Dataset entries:
+++++

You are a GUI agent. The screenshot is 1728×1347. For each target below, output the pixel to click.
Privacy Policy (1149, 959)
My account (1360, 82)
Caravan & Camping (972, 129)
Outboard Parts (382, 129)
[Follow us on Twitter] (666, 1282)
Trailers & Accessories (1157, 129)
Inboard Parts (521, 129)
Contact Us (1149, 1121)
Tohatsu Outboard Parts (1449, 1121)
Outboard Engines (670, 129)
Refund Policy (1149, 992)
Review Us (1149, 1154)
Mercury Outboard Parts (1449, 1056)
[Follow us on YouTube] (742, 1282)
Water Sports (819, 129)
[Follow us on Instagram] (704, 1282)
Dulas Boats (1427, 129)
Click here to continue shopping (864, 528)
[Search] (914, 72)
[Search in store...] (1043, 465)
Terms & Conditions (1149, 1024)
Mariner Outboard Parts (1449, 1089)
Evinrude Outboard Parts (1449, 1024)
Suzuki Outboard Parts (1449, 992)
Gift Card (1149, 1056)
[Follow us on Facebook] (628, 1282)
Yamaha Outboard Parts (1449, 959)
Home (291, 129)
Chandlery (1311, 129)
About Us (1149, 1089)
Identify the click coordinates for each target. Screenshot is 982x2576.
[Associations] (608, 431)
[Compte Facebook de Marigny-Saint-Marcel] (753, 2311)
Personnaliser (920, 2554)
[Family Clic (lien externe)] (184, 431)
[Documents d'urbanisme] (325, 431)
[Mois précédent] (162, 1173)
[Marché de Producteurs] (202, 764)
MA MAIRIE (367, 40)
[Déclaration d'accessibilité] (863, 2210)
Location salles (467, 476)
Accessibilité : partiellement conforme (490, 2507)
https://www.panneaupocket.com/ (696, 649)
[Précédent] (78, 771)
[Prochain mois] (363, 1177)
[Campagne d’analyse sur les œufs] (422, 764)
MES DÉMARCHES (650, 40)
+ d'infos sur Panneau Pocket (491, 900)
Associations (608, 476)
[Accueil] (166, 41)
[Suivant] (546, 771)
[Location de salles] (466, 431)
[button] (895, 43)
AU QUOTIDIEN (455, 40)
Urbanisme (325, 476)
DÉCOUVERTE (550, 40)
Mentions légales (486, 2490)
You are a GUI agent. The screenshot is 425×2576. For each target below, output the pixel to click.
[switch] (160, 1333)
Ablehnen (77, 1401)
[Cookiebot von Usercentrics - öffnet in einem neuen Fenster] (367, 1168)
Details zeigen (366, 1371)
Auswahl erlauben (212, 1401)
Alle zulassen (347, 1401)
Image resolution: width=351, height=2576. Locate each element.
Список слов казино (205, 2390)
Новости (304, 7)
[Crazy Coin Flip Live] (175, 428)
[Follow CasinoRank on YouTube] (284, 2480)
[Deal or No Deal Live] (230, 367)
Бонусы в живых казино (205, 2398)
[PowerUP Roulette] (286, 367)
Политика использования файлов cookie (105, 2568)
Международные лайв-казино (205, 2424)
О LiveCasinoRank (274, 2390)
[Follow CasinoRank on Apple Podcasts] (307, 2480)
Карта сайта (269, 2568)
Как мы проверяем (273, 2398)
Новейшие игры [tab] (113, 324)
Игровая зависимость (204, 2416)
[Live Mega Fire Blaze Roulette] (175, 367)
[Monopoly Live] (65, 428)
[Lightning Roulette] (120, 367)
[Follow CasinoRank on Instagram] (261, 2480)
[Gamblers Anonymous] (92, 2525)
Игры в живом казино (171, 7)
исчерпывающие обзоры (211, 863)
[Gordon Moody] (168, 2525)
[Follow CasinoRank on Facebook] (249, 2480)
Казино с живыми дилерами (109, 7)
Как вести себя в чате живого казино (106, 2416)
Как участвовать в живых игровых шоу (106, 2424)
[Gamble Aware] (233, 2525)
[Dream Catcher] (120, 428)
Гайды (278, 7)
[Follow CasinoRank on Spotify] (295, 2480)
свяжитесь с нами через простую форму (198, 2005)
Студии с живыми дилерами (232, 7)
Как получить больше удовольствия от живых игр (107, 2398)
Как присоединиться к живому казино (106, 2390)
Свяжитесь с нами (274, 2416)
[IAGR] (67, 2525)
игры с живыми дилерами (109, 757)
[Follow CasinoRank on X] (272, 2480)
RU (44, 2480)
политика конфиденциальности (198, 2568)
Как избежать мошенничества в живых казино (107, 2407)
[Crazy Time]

+++++

• Action item
Using the data above, reproduce exactly the lines between those holding "[Follow us on Twitter] (666, 1282)" and "Click here to continue shopping (864, 528)", inclusive, and no others.

• Answer area
[Follow us on Twitter] (666, 1282)
Trailers & Accessories (1157, 129)
Inboard Parts (521, 129)
Contact Us (1149, 1121)
Tohatsu Outboard Parts (1449, 1121)
Outboard Engines (670, 129)
Refund Policy (1149, 992)
Review Us (1149, 1154)
Mercury Outboard Parts (1449, 1056)
[Follow us on YouTube] (742, 1282)
Water Sports (819, 129)
[Follow us on Instagram] (704, 1282)
Dulas Boats (1427, 129)
Click here to continue shopping (864, 528)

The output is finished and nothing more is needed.